# What the task requires
Can you repeat the post on date-free credit from "I think that" up to and including "get is…..duh….another bank-note.", swapping "indefinite duration" for "unlimited term"?

# Excerpt provided

.....

Posted by: cjenscook | 04/11/2009

Money….and Date-Free Credit

The current hopeless G20 policy initiatives to put Humpty Dumpty back together again deal with adjusting the quantity of the interest-bearing credit obligations issued by credit institutions (aka banks) which we are accustomed to using as Money.  The only available options are the sado-monetarism of Default and Depression on the one hand, and the neo- Keynesian approach of simply printing and spending the stuff which leads to Inflation.

On the progressive fringes of economics and of monetary discussion there is nothing more divisive than talking about the issuance of money-as-credit “Debt-Free” – other than perhaps the related wars of attrition concerning Usury. Since debt is the corollary of credit and credit is inherent in a monetary relationship, it’s not difficult to see where these divisions come from.

I think that the solution lies in creating not “Debt-Free” but rather “Date Free” credit. Such open and undated credit already exists in the form of bank-notes, which have an indefinite duration ie are date-free. The problem with these “redeemable” bank notes is that when you present them for redemption, all you get is…..duh….another bank-note.

.....

# Provided information
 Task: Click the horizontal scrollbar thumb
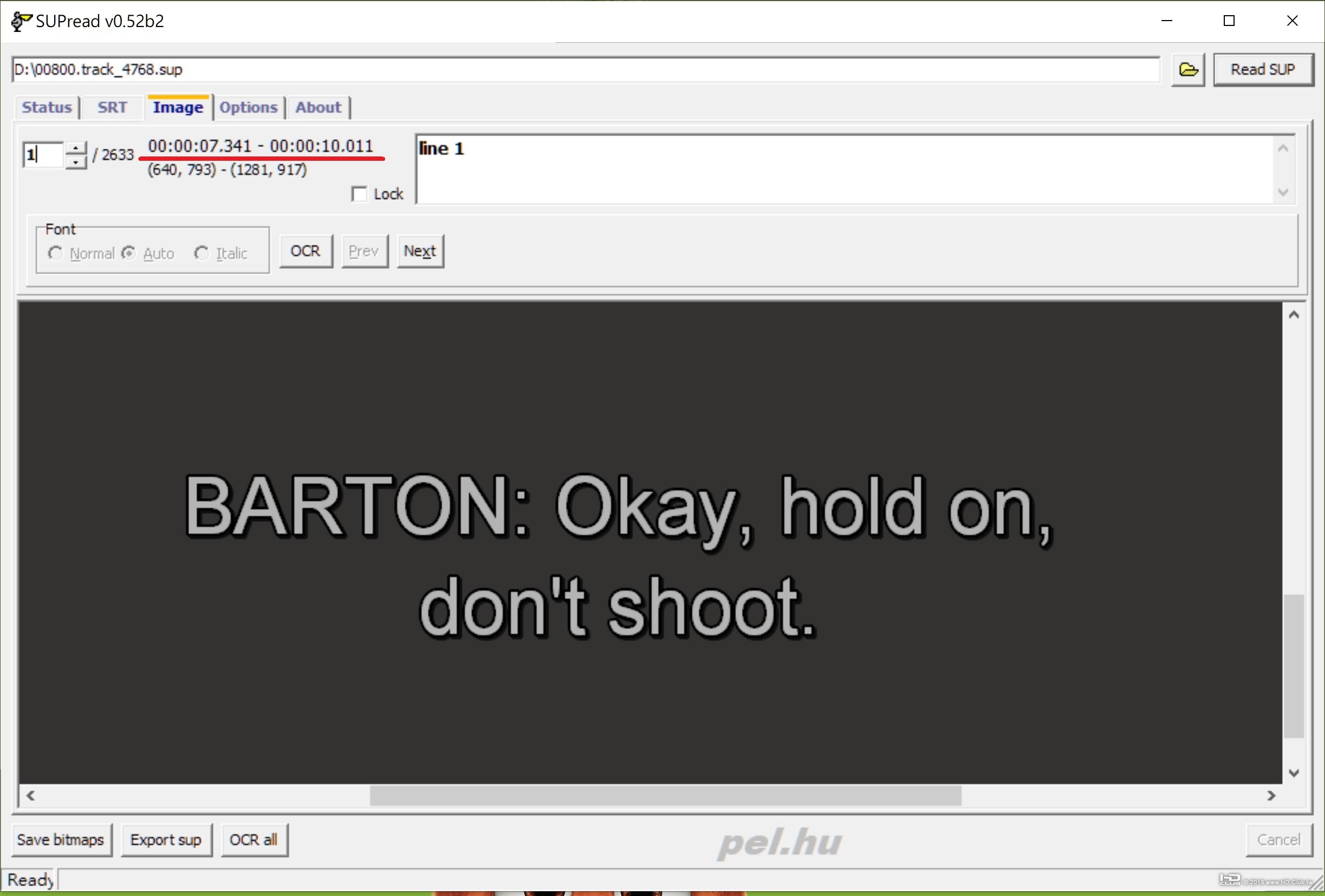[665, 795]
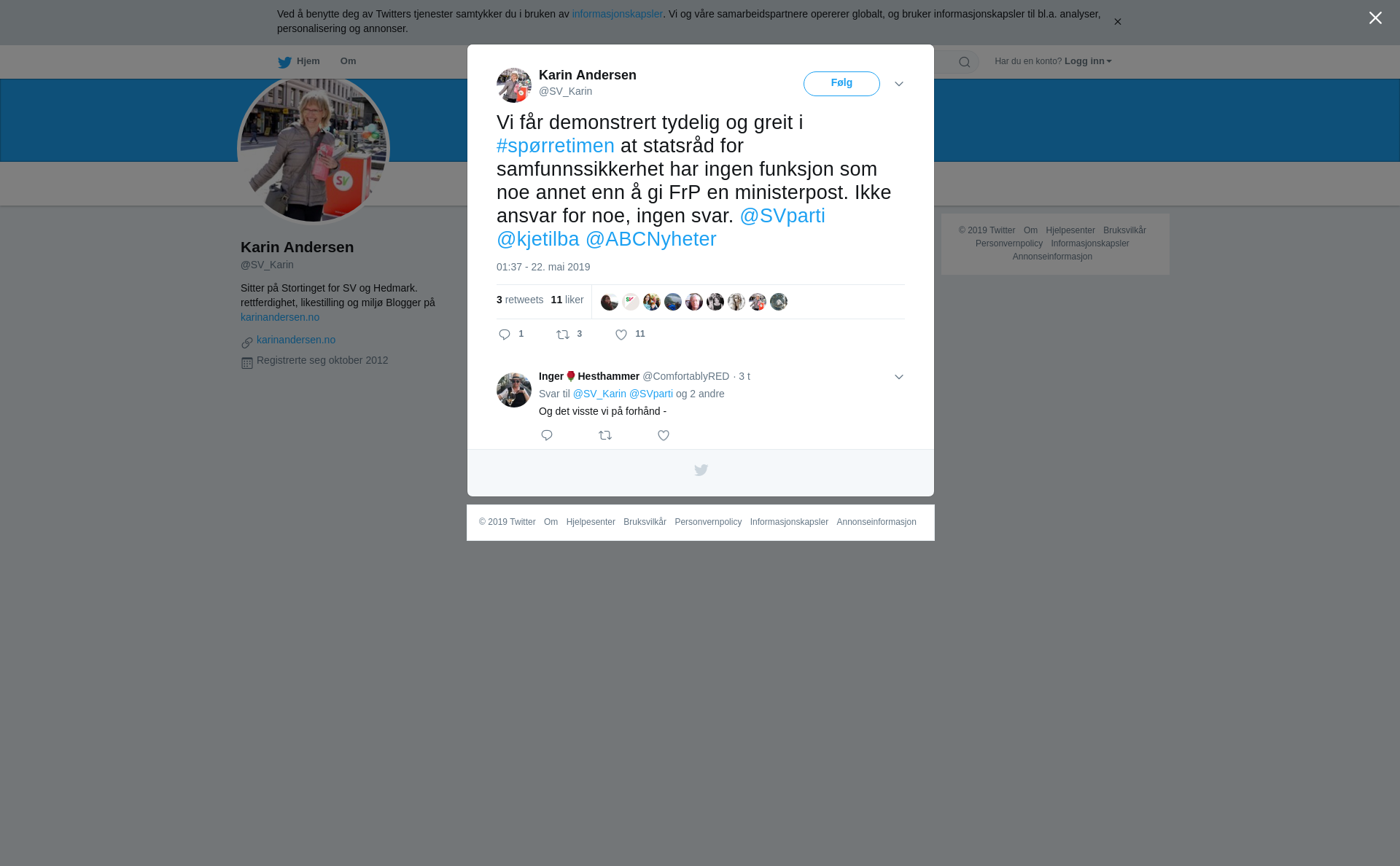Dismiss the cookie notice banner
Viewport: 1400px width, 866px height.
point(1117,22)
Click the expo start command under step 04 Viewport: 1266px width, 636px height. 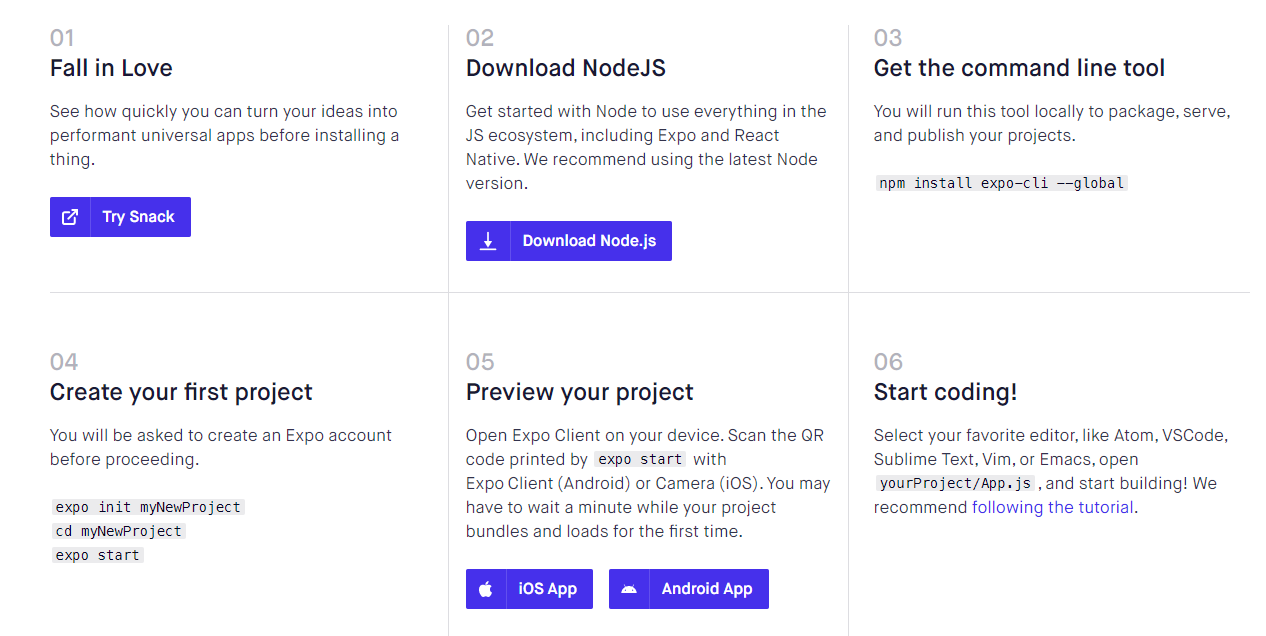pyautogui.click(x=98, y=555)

.....

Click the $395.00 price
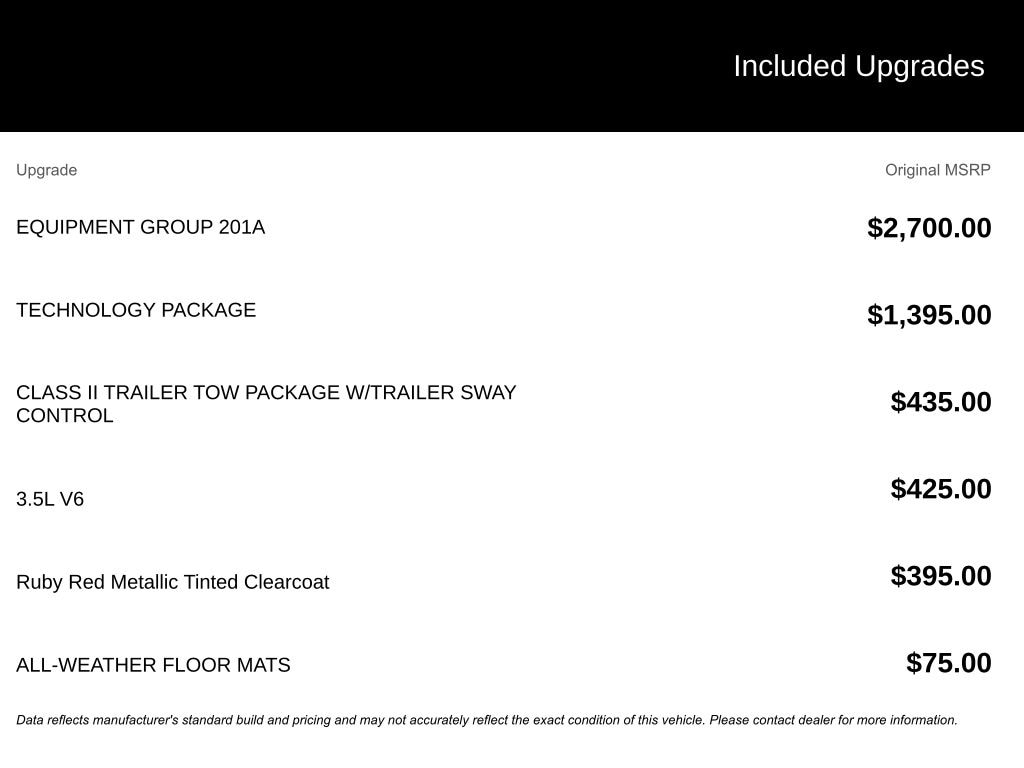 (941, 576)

.....

# Task result
I think that the solution lies in creating not “Debt-Free” but rather “Date Free” credit. Such open and undated credit already exists in the form of bank-notes, which have an unlimited term ie are date-free. The problem with these “redeemable” bank notes is that when you present them for redemption, all you get is…..duh….another bank-note.